• Exercise description
Gather from the material every line that contains the string "will".

• Data records
Start of Block

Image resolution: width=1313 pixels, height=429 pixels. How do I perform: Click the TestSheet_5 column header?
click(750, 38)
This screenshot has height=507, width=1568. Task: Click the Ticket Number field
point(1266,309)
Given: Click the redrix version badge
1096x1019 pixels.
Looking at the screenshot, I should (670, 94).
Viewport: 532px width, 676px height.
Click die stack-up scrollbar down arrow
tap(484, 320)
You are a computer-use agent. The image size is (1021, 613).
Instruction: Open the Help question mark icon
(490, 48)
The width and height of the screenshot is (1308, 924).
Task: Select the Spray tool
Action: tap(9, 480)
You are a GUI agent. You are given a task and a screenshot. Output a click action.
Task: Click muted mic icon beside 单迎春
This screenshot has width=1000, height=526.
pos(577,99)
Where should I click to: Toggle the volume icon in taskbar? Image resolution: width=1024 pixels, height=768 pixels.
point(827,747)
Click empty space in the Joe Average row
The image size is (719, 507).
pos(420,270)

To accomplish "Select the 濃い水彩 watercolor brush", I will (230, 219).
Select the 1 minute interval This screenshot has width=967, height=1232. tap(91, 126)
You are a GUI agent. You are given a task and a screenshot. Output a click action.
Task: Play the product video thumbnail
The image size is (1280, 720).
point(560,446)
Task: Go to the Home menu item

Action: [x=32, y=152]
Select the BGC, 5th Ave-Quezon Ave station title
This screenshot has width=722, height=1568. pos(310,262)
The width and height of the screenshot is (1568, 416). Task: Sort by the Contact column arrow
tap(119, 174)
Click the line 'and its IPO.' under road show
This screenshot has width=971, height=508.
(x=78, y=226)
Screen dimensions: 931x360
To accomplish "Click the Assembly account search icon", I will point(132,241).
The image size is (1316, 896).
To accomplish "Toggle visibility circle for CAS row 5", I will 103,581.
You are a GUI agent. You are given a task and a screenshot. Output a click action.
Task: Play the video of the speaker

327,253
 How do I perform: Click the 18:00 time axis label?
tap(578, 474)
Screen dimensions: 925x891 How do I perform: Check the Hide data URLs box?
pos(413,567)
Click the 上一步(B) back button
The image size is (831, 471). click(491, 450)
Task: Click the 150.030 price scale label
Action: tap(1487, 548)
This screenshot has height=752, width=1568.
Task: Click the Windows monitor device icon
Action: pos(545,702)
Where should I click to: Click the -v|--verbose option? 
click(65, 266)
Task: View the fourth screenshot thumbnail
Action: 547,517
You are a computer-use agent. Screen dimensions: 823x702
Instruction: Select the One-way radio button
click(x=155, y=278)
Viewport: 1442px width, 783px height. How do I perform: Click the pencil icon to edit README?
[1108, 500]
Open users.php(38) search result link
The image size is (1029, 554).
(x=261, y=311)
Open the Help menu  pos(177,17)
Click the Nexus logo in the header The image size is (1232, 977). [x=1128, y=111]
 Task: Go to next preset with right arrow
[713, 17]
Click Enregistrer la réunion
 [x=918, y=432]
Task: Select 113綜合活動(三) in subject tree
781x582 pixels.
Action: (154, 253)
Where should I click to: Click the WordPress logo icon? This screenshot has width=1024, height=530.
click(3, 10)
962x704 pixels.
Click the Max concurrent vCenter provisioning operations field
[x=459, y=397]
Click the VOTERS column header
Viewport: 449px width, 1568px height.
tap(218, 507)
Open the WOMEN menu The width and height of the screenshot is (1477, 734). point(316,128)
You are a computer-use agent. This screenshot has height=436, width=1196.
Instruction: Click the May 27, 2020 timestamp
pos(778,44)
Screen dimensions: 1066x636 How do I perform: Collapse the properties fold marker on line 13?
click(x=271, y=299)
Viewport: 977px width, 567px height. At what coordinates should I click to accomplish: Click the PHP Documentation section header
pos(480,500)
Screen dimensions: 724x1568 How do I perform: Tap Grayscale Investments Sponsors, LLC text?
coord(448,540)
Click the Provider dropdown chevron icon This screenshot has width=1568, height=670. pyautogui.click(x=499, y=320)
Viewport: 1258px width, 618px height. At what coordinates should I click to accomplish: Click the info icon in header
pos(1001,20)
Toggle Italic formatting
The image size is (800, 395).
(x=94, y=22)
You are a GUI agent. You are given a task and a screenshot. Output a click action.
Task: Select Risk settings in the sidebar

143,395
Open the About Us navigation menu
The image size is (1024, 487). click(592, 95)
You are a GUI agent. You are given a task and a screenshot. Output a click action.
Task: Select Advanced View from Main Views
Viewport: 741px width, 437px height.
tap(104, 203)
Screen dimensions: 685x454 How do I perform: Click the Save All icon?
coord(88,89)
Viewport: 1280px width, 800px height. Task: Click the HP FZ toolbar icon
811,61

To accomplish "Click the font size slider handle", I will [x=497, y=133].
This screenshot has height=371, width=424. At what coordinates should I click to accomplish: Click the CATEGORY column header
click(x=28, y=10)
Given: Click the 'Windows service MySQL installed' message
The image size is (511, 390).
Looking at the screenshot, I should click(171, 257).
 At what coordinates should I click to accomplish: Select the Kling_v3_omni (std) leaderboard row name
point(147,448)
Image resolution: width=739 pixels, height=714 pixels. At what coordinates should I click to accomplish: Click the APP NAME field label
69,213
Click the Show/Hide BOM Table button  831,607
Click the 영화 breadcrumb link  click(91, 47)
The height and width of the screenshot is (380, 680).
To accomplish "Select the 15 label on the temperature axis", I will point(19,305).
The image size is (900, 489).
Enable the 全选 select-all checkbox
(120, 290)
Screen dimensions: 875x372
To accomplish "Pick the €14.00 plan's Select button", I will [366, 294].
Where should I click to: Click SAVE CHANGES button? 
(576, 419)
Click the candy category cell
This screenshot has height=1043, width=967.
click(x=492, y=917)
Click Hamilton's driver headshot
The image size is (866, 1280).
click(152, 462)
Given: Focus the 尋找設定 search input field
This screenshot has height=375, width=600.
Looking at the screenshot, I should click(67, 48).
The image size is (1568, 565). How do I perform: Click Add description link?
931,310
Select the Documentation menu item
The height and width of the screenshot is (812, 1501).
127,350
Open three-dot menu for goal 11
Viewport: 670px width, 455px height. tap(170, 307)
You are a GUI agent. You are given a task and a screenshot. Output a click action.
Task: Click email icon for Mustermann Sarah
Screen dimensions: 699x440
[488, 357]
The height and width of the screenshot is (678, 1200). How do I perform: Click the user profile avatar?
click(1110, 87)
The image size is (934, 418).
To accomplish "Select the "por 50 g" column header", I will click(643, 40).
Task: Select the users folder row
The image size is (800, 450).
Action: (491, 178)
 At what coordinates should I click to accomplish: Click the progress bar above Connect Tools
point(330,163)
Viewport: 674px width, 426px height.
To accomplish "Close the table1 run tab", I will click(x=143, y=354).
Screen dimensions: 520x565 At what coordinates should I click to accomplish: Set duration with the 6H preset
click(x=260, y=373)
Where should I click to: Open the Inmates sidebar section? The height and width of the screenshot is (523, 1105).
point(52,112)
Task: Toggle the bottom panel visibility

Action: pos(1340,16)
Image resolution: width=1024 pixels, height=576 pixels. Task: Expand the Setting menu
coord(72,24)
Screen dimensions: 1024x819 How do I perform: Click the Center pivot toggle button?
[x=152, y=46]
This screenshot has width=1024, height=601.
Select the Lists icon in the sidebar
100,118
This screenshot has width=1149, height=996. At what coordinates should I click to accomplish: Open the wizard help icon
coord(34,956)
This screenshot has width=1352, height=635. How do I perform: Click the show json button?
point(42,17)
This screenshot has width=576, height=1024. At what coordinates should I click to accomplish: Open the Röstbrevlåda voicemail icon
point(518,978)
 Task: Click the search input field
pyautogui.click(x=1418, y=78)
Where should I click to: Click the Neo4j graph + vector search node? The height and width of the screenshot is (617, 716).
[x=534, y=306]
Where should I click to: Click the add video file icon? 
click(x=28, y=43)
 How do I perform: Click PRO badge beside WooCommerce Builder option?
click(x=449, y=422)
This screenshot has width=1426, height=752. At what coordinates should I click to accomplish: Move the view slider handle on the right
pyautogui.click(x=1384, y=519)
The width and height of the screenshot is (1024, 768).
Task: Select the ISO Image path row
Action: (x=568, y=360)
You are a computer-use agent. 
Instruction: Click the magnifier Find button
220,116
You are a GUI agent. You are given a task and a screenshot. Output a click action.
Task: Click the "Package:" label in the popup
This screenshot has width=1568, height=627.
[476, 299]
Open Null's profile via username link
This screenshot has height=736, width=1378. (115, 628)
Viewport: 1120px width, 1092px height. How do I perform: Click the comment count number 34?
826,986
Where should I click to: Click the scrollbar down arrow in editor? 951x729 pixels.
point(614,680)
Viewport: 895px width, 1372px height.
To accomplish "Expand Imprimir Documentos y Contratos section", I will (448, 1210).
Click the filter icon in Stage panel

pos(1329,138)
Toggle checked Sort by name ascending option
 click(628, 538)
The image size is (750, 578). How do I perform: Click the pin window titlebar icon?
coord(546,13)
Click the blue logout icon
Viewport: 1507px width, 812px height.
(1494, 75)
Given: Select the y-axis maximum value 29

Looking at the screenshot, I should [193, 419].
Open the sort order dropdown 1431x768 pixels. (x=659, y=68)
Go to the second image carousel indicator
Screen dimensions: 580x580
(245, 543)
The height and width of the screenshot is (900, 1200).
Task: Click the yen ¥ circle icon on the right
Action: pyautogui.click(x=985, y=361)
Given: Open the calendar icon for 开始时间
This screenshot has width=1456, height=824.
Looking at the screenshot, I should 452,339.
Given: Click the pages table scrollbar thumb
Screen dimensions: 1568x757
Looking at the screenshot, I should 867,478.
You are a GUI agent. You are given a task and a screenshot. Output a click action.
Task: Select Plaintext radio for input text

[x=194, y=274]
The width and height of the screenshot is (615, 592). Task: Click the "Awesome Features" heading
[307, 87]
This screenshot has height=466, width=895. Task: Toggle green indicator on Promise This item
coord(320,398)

End of Block

• Task answer
To accomplish "Select the 濃い水彩 watercolor brush", I will (230, 219).
To accomplish "Click the Assembly account search icon", I will point(132,241).
To accomplish "Toggle visibility circle for CAS row 5", I will 103,581.
To accomplish "Click the font size slider handle", I will [x=497, y=133].
To accomplish "Select the 15 label on the temperature axis", I will point(19,305).
To accomplish "Pick the €14.00 plan's Select button", I will [366, 294].
To accomplish "Select the "por 50 g" column header", I will click(643, 40).
To accomplish "Close the table1 run tab", I will click(x=143, y=354).
To accomplish "Expand Imprimir Documentos y Contratos section", I will (448, 1210).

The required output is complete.